Cała magia mieści się Agacie w małym palcu i dzięki temu jest podwójnie pociągająca. Zdarzają się przygody, zdarza się nienazwane, a we wszystko trzeba wierzyć dwa razy mocniej, gdy staje się naprzeciw rudowłosej niani – ona wie, że świat jest niezwykły, że nie tylko w bajce można spotkać Piotrusia Pana i że czasem schowek na odkurzacz może być przejściem do innej krainy, ale jest przecież nianią i odpowiedzialnie musi zaprzeczać, dorośle kręcić głową na spadające gwiazdy, miniaturową Ofelię i Hamleta, tajemnicze lornetki teatralne i mapy, prowadzące na drugą stronę wyobraźni. Nie przeszkadza jej to w zaproszeniu na wigilijną kolacje Manu – siedmiopalczastego stworka, którego niegdyś (w pierwszej części) uratowała Matylda i który na wieczerzy pojawia się z kuzynem i wielkim pudłem z prezentem.
Jakoś magicznej się czyta tę część, niż poprzednią. Jakby Agata hojniej sypnęła czarami z zamkniętej dotąd na cztery spusty walizki. Jakby chciała upiec więcej ciast i nauczyć dzieci więcej zabaw. Jakby śmiech po tych stronach niósł się donioślejszy. I dzieciaki są wspaniałe – czytają Szekspira, choć mają dopiero dziewięć lat (to bliźniaki), bawią się w teatr i w bohaterów ulubionych książek („Hrabia Monte Christo”) i wiedzą dużo i dużo więcej chcą jeszcze wiedzieć.
Nadal nie lubię Agaty, bo nadal wydaje mi się lodowata.
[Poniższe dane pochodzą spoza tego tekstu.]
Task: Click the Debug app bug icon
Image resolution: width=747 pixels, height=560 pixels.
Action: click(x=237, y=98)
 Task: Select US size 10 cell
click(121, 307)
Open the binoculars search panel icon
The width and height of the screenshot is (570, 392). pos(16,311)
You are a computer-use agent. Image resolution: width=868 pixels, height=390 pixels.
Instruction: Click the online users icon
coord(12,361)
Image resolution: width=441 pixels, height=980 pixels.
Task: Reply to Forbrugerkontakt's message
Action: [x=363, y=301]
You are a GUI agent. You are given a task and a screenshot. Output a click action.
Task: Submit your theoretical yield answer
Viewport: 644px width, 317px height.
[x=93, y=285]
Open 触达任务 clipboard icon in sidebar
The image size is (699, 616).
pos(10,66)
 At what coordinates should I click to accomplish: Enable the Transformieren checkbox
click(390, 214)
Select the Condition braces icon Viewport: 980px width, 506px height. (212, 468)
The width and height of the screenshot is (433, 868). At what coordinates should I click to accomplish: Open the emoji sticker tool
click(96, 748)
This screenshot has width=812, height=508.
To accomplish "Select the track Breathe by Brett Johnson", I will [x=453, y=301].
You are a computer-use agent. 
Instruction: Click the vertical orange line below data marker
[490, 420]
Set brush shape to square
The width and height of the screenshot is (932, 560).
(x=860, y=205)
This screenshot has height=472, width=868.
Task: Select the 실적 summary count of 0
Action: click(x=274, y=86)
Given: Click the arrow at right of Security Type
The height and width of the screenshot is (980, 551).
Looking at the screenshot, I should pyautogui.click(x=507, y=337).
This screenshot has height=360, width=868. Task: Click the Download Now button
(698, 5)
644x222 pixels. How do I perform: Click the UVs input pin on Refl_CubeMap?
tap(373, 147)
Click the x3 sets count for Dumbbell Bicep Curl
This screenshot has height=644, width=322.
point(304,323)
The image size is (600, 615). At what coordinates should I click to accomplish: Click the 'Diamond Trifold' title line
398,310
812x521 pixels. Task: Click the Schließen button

Pewnie, gdy dotyka czoła któregoś dziecka, żeby sprawdzić, czy nie ma przypadkiem gorączki, przez jego ciało biegnie dreszcz. Nie lubię jej, bo czyta w myślach i dzięki temu unosi się kilka centymetrów nad ziemią. Nie lubię jej, bo mimo iż daje w prezencie gwiazdy, to nigdy nie przytula dzieci. Ale wiem, że ma jakąś ważną tajemnicę, jakąś misję, która każe jej zachowywać dystans wobec świata. I wiem, że jest dobra, bo tylko dobrzy ludzie przynoszą śnieg. Jest dobra, bo gdy Piotruś choruje, ona darowuje mu równoległy świat, w którym może odpocząć od zapalenia ucha. Jest dobra, bo dzieci pod jej opieką zawsze całe i zdrowe wracają do domu. I jeszcze dlatego, że żebraka potrafi okryć ostatnim kocem. I dlatego, że w środku zimy potrafi przywołać wiosnę... A bycie dobrym – to chyba najważniejsze.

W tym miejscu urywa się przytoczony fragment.